Also known as "impatience of the legs" or Willis-Ekbom disease , restless legs syndrome affects 2% to 3% of the French population daily. And more than 8% sporadically.

The unpleasant sensations felt in the lower limbs (and sometimes in the arms too) range from simple itching to painful electrical discharge . Difficult then to sleep, even to relax in a sofa.

Getting up and walking is the only way to neutralize the gene. And when people finally fall into the arms of Morpheus, their sleep is not recovering because their legs fidget relentlessly all night.

Restless legs: an iron deficiency often involved

It has been shown that this hyperactivity of the legs is often associated with iron deficiency. The latter particularly affects regions of the brain where there are neurons that secrete dopamine, a neuro-hormone involved in movement control and pain perception. Faced with restless legs, we must start by looking for a possible iron deficiency. A blood test is enough. If the iron level is insufficient, supplementation for a few months can significantly reduce the problem.

According to neurologist Imad Ghorayeb, " Diabetes , chronic renal failure or taking certain medications ( antidepressants , neuroleptics) is also likely to trigger or worsen the symptoms." In predisposed individuals, excessive consumption of food containing xanthines (coffee, chocolate and tea ) is sometimes also the cause of restless legs syndrome.

As this disease is influenced by female hormones, it can occur during menopause or in the last months of pregnancy.

Sport and proper nutrition to reduce discomfort

When the disease is benign, limit the excitants (coffee, white wine ...) and practice regular physical activity can be enough to soothe impatience. Walking and cycling are the most suitable.

Adding a lot of iron-rich foods to your menu is also recommended: black pudding, veal liver, lentils, wholegrain cereals, etc.

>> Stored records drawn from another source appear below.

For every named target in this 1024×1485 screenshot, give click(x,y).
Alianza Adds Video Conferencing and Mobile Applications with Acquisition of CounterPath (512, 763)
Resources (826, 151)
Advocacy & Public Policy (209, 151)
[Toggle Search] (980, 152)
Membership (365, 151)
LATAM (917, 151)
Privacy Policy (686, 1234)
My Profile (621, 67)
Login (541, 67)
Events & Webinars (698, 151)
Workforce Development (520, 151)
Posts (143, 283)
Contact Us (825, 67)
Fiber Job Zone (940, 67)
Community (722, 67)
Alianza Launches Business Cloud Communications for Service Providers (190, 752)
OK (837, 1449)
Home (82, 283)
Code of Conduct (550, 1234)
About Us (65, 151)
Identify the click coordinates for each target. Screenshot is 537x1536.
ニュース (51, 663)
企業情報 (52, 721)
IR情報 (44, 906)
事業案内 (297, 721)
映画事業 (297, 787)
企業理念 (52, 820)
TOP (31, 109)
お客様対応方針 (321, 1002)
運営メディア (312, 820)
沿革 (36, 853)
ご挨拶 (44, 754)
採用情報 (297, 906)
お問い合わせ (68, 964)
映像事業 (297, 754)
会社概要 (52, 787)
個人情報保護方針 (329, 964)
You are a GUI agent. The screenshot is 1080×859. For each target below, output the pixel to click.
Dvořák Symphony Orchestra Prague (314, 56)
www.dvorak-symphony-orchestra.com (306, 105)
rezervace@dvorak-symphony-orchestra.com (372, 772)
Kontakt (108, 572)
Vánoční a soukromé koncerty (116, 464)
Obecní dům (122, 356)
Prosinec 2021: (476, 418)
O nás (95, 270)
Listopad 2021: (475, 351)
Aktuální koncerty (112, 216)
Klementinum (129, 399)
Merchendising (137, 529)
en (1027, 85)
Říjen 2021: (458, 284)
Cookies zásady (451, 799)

Add Vitamin B9 (or folic acid) to promote the formation of red blood cells. It is found in poultry liver, nuts, lamb's lettuce and broccoli.

Drugs for severe forms

When quality of life disturbances are significant, the doctor may prescribe drugs - at very low doses - that mimic the action of dopamine . The latter are often used at higher doses to treat Parkinson's disease, a neurodegenerative condition where dopamine production is also disrupted.

Their effectiveness is noticeable from the first week of treatment, but undesirable side effects can appear (nausea, headaches , behavioral disorders, ...). Close medical follow-up is then necessary.